The complexity of conservative valued CSPs
This is joint work with Stanislav Zivny.
In a valued constraint satisfaction problem (VCSP), a *language* is a fixed set of cost functions over a fixed domain. An *instance* from this language is specified by a sum of cost functions from the language, and the goal is to minimise the sum. Classifying the complexity of such minimisation problems for different languages has been an active research area. While a significant progress has been made for CSPs (i.e. languages containing only {0,∞}-valued functions, or relations), fewer results are known for the more general case of VCSPs. I will talk about our recent work on general valued languages containing all possible unary cost functions.
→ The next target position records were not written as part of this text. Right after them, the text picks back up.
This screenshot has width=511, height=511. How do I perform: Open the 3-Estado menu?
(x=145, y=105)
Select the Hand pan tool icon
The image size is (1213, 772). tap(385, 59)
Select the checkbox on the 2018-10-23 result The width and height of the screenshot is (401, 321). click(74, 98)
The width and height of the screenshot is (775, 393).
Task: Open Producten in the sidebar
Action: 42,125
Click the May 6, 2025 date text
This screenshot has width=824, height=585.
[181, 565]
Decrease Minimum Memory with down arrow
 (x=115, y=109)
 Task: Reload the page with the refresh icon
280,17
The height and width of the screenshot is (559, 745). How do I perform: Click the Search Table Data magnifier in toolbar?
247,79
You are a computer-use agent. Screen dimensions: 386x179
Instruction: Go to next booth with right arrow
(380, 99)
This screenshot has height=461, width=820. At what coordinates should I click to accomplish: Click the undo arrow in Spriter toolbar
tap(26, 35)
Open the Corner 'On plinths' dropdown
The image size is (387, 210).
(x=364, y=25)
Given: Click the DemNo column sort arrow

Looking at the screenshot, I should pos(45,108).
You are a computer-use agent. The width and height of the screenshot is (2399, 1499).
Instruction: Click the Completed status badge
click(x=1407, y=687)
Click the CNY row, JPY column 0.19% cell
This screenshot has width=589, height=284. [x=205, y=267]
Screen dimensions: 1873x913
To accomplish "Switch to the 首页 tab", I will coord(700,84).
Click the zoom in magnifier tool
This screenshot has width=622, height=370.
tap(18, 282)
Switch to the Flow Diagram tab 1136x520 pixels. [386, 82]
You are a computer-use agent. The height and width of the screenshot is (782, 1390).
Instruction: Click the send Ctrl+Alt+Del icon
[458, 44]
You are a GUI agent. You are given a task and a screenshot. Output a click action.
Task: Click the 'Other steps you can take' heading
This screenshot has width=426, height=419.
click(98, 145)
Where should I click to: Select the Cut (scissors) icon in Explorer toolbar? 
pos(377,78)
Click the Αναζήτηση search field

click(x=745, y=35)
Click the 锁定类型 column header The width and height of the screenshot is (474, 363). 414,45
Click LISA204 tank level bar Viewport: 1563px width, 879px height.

We call such languages *conservative*. (This definition differs from the one used in the CSP literature for relations, where a language was called conservative if it contains all possible unary relations.) We prove a Schaefer-style dichotomy theorem for conservative languages: if all functions in the language satisfy a certain condition then the language can be minimized in polynomial time (via a new algorithm that we developed), otherwise it is NP-hard. This is the first complete classification for general-valued constraint languages over nonBoolean domains. Our work generalises previous results obtained by Cohen et al. [AIJ’06], Takhanov [STACS’10], and Deineko et al. [JACM’08]. Moreover, our proofs do not rely on any computer-assisted search as in Deineko et al. [JACM’08].